さて、指揮者といえば、もう一人チェックしておきたい存在が、世界最高峰のオーケストラ、ベルリン・フィルハーモニー管弦楽団の次期芸術監督に内定しているキリル・ペトレンコだろう。
1972年ロシア生まれのペトレンコは、昨年までワーグナーの聖地バイロイト音楽祭で活躍していた話題の指揮者といわれても、一般の音楽ファンにはまったく未知の存在だ。
それがいきなり“世界最高峰のオーケストラのシェフ”に指名されたのだからびっくり。
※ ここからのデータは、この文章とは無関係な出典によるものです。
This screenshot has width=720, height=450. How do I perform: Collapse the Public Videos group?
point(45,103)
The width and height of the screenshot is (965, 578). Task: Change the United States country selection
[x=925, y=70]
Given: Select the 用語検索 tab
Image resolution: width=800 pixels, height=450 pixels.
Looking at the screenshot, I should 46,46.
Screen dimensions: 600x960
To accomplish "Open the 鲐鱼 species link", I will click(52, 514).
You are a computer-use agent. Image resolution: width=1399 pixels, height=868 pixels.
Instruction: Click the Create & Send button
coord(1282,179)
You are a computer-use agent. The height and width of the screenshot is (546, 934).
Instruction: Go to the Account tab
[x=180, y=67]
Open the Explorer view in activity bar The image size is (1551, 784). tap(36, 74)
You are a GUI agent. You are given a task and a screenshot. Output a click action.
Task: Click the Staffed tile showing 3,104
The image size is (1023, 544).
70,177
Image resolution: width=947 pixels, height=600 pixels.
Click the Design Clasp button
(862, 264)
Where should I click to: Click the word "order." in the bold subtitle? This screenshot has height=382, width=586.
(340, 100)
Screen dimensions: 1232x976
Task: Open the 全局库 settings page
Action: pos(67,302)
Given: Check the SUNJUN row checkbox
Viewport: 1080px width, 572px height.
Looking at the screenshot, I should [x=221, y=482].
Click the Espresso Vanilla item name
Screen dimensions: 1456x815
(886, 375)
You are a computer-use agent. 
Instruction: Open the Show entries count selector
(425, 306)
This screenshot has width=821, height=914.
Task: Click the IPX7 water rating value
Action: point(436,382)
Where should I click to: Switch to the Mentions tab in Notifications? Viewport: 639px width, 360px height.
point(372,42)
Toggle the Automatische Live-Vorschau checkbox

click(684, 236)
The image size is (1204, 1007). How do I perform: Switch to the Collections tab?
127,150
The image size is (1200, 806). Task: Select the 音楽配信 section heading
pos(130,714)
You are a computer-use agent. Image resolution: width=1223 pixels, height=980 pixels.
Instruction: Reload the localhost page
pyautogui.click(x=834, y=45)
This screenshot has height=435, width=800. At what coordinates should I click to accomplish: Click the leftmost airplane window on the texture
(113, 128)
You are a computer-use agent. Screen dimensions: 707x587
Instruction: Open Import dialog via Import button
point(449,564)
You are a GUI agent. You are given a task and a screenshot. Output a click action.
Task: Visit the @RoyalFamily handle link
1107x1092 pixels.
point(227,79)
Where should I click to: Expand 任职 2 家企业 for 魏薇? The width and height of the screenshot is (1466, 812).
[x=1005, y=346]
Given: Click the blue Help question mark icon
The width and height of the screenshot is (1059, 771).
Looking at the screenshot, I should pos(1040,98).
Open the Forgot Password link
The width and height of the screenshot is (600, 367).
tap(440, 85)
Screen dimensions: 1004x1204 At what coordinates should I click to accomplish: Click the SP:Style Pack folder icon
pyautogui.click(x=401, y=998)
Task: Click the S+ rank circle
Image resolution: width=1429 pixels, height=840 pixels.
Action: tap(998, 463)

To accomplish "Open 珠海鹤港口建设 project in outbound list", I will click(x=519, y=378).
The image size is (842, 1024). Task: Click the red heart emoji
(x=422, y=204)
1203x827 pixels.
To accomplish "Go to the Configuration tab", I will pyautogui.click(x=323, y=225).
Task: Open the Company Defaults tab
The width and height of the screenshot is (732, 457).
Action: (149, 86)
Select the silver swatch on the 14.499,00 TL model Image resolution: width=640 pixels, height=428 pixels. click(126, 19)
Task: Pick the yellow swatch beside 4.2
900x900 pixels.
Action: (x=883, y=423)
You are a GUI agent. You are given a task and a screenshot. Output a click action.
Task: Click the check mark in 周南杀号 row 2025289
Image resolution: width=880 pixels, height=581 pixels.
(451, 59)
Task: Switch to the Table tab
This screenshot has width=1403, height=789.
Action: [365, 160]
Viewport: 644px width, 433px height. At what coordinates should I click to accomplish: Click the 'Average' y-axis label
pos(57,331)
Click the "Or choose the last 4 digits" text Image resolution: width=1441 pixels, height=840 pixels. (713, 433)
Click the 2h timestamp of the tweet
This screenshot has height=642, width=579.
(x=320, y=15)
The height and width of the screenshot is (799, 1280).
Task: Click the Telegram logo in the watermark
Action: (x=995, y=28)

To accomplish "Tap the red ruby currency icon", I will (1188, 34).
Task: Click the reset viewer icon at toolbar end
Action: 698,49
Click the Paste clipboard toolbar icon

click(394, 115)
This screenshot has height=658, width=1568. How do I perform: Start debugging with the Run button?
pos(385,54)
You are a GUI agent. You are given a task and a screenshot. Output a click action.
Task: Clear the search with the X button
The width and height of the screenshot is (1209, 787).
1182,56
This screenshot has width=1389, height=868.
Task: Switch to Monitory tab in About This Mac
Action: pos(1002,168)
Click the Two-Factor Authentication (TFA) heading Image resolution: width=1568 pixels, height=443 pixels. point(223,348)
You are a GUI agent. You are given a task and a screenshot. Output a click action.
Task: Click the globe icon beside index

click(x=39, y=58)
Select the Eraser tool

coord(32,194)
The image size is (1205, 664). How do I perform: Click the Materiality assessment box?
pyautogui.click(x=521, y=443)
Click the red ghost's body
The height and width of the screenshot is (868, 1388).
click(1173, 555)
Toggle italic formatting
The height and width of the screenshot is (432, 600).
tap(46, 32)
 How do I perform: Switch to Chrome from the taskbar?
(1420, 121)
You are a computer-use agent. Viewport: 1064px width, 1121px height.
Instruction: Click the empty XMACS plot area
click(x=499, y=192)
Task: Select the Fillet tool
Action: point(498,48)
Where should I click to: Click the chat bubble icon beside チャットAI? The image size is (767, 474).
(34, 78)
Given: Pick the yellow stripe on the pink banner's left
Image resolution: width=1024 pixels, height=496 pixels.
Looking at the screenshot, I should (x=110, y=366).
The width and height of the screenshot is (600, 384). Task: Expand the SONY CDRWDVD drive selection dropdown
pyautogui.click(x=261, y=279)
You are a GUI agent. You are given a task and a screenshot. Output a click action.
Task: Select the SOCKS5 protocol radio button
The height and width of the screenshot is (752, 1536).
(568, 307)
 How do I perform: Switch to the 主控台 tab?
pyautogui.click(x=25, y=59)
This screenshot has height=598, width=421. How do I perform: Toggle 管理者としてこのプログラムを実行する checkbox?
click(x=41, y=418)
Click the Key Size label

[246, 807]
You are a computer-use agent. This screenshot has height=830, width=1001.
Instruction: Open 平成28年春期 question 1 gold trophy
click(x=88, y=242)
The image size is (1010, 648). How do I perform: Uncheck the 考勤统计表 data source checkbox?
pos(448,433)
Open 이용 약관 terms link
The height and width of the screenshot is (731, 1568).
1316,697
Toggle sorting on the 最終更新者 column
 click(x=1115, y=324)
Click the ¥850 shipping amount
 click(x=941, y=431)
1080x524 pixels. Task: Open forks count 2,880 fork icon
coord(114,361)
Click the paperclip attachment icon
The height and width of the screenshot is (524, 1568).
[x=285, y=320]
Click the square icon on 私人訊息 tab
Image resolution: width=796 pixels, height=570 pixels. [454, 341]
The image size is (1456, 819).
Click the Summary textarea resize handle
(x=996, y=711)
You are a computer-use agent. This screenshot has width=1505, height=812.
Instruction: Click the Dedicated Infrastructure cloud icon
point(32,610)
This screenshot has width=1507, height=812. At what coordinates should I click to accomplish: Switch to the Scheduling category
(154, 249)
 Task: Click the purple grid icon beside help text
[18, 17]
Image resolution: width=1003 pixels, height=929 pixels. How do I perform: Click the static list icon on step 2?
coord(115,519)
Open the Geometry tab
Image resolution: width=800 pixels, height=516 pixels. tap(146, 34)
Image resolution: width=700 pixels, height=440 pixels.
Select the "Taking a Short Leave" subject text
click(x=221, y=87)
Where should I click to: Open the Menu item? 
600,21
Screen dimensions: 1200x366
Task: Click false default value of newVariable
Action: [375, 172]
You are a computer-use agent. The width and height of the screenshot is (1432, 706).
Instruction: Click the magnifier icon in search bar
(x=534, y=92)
どんな指揮者なのだろうと調べてみても、録音すらほとんどない状況だ。
“とにかくすごいらしい”といううわさばかりでベールに包まれた謎の指揮者ペトレンコが今年ついに初来日を果たす。現在、音楽総監督を務めているバイエルン国立歌劇場を率いた9月の来日公演でワーグナーのオペラ『タンホイザー』を披露する予定。ペトレンコの真価やいかに!? 話題のテノール、フローリアン・フォークトも登場するこの公演は、この秋のクラシック界最大の話題になりそうだ。ちなみにペトレンコのベルリン・フィル芸術監督就任は2018年の予定である。
今年のメモリアル作曲家は?
さて、クラシック界で毎年話題になるのがその年のメモリアル作曲家。昨年は日本の武満徹(1930~1996)の没後20年で盛り上がったことが記憶に新しいところだが、今年はいったいどんな作曲家の年なのだろう。
まずは生誕450年のイタリアの作曲家クラウディオ・モンテヴェルディ(1567~1643)。ルネサンスからバロック時代にかけて活躍した彼の作品は、後に続くヴィヴァルディやバッハにも大きな影響を与え、現在演奏されているオペラの中で最も古い作品だといわれている。その代表作は『オルフェオ』『ポッペアの戴冠』などのオペラのほか、『聖母マリアの夕べの祈り』など宗教曲にも名作が多い。
生誕150年を迎えるスペインの作曲家エンリケ・グラナドス(1867~1916)もチェックしておきたい作曲家の一人だ。実は昨年が没後100年の年にあたっていたのだが、もうひとつ盛り上がらなかったのが寂しいかぎり。生誕150年の今年こそは彼の作品をもっと多くの人に聴いてほしい。その代表作としては、『スペイン舞曲集』や『ゴイェスカス』などのピアノ曲のほか、『トナディーリャス』などの歌曲集もすばらしい。グラナドスに限らず、スペインの作曲家とその作品の数々は、今後間違いなく再評価が進むはずだ。
さらには、没後250年のドイツの作曲家ゲオルク・フィリップ・テレマン(1681~1767)にも注目したい。バッハやヘンデルとともにバロック時代を牽引したテレマンの作品の中では『ターフェル・ムジーク』がお薦めだ。その名(食卓の音楽)のとおり王侯貴族の食事のBGMとして作曲されたこの曲は優雅の極み。おいしいワインをいただく際のBGMとして試してほしい。